Interpreting the first 3 years of my research journey. Part 2.

In 2009 I not only completed the remainder of the research modules I had to do, I worked with the university’s web team to create a web space as the tool for gathering men’s stories. By this time the shape of my project was changing relatively dramatically. By the beginning of the new year I had dropped what had originally been a major component of my original proposal, the ‘emotional intelligence’ angle on the research. Rather than making a straight assumption that a lack of EI was directly responsible for the development of an eating disorder, I was taking a much broader view – that I was open for exploring what men themselves felt led to the development of disordered eating.

I was strongly committed to a project that would not use the previous literature as an assumption base – it would actively inform the work that was to happen once I’d collected stories. The website to do this collection was certainly taking some time to put together, CMS was easy enough to use (but still represented a steep learning curve for someone like me who had not really even thought about making websites before even though I used them work plenty enough) but making the decisions about what to include on the site, piloting and testing it, having people check it, writing participant briefings and consent forms was all difficult fitting into part-time study hours.

These were the activities, along with the remainder of the taught modules that occupied most of my time during this year, along with two other key elements. These were methodologies reading to hone the design of the research study and completing all of the information and documents to make sure that my project received ethical approval. In terms of methodology, I was trying to find a ‘version’ of men’s stories I could work with and also trying to get my head around the plethora of philosophies and epistemological positions that proliferate in social research. I looked at discursive psychology, discourse analysis, narrative enquiry, memory work, phenomenology, interpretive phenomenological analysis, well, and many more. I looked at software packages such as Nvivo and SPSS to make decisions around ‘what do I do if I need to code?’ The explorations for answers went far and wide – I read way too much – as in, I wasn’t focused enough at times, just because I was vaguely interested in things I was reading and note-taking stuff that, with hindsight did help in the rounded formation of decisions, but did not even make it anywhere near the resulting research design.

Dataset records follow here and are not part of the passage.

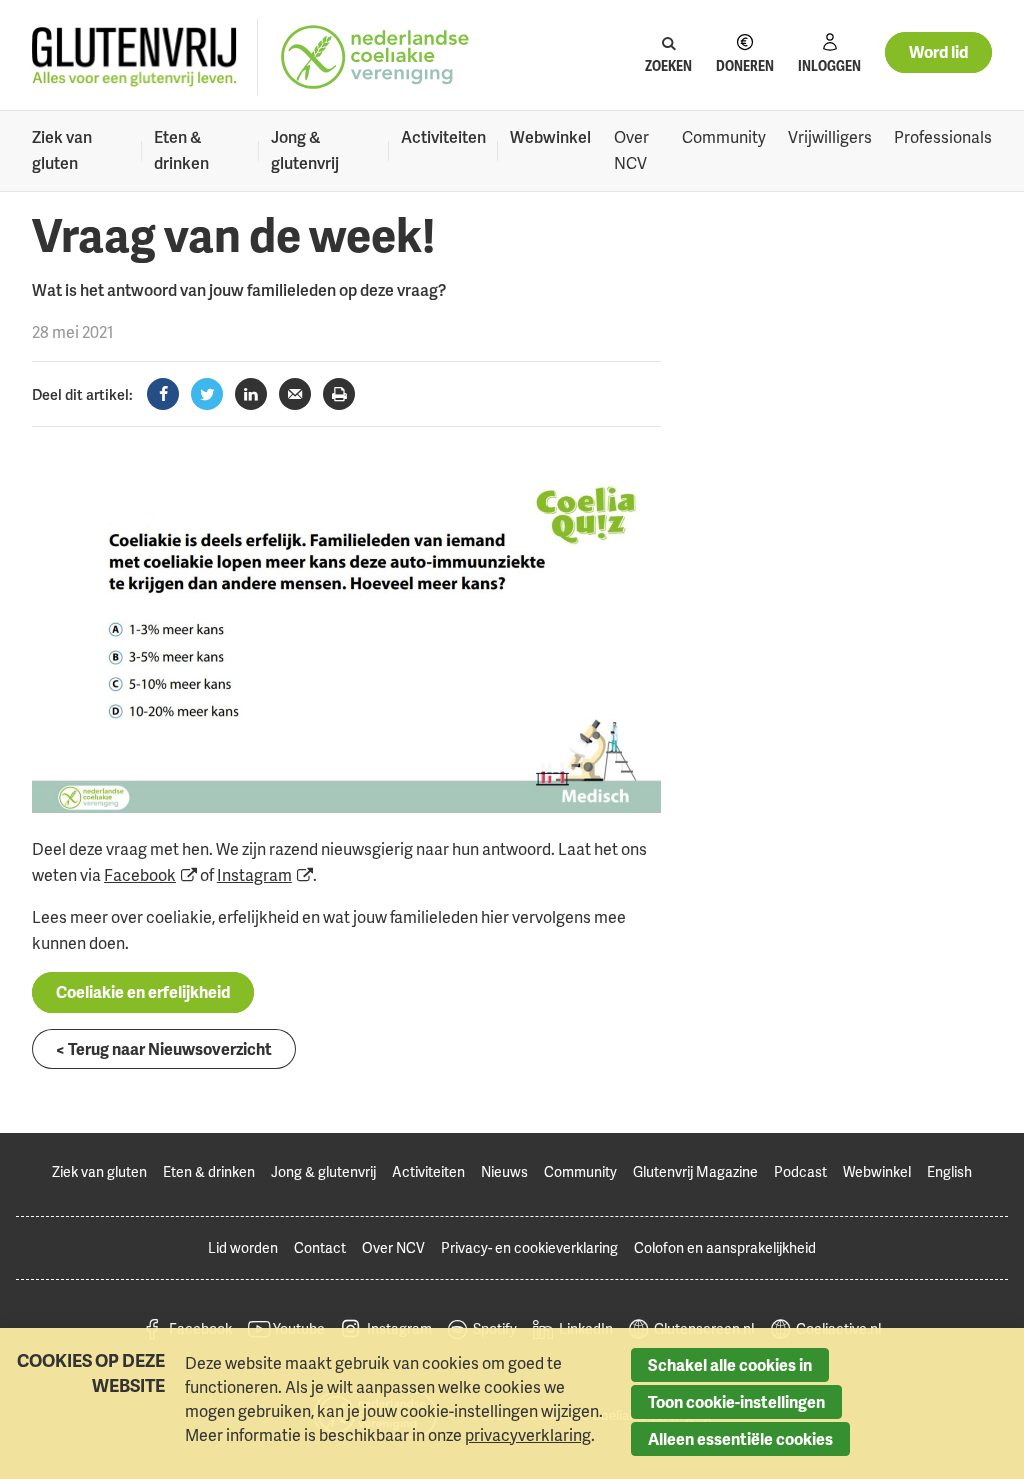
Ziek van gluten (62, 150)
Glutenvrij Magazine (695, 1171)
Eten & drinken (181, 150)
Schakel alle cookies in (730, 1365)
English (949, 1171)
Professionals (943, 137)
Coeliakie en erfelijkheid (143, 992)
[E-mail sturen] (295, 394)
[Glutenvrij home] (134, 57)
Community (724, 137)
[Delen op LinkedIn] (251, 394)
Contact (320, 1247)
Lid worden (243, 1247)
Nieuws (504, 1171)
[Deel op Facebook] (163, 394)
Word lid (938, 52)
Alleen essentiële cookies (740, 1439)
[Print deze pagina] (339, 394)
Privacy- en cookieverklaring (529, 1247)
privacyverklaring (528, 1435)
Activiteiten (443, 137)
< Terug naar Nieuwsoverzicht (164, 1049)
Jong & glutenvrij (305, 150)
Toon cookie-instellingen (736, 1402)
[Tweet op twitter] (207, 394)
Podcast (800, 1171)
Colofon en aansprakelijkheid (725, 1247)
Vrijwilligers (830, 137)
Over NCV (631, 150)
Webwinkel (550, 137)
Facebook (140, 875)
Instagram (254, 875)
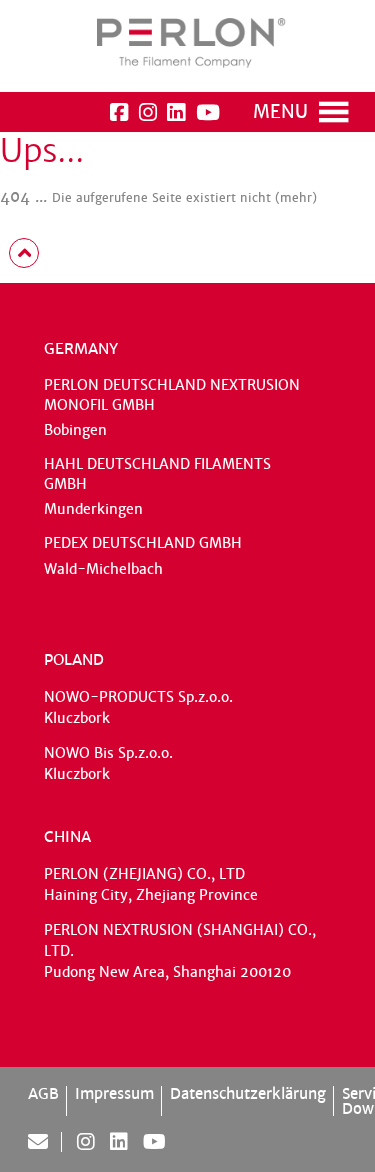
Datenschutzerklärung (248, 1093)
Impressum (114, 1093)
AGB (43, 1093)
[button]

For starters, I read a load of philosophy stuff that I had found in the first year but had ultimately skirted around. Although I feel like a read too broadly, and at times only succeeded in confusing myself, it was thanks to this wide spectrum of ideas-searching that I found hermeneutics – it’s as if I was looking for what was at the root of all this mish-mash spider’s web of research. Ultimately I went back to what were, arguably, the very beginnings of scientific scholarship. I also found, near the end of the year the seed that was to grow into something which dominated the remainder of this year and into 2010: bricolage. I’ll come back to this later. I began to write my transfer paper and got myself in such a bind that ‘I didn’t know what I was talking about’. I was trying to turn myself into a methodology expert, as if I had to know everything there was to know about different qualitative ways of designing research. I spent ages just trying to fathom out what ‘research design’ meant for me, as the tutor on the methods course had simply not offered any useful explanations and some of the antiquated books that were on the reading list were not informative or current.

The ethical approval stage had been submitted by December 2009. I found it hard work – which I understand it has to be – someone has to be putting researchers through their paces to make sure that they are not doing irresponsible research or treating people poorly in the name of furthering knowledge. What I found so tricky was getting sustained time to be able to work on the documents that they required and my responses to the questions on the form. It was incredibly useful, though. For starters it gave a clear idea of what the overall key ethical elements were that all projects had to satisfy, irrespective of the nature of the project – qualitative or quantitative, beginner or big-money research funding. I found that a real eye-opener and it gave me some form and structure to all of my notes, info and thinking I’d drawn from the ethics books and articles I’d been reading.

It was so nerve-wracking sending the forms and supporting documents off – the idea that they would be returned stamped with some sort of ‘rejected’ was constantly on my mind. Most of the autumn had been given over to this and the work on my transfer paper stalled dreadfully – I just couldn’t handle having two things sent off together that might both be wrong. I had shown my ethics form to someone I trusted who pointed out numerous things to change or add to, which was good, but also difficult to do – it meant that it wasn’t ‘perfect’ and that there was a chance that someone might decide that I simply did not come up to scratch or that what I had decided to do was not sound enough. I enjoyed my Christmas but there was a constant niggle in the back of my mind that I hadn’t mulled over the ethical stuff enough, almost discounting that I had spent 2 years reading and thinking about this stuff.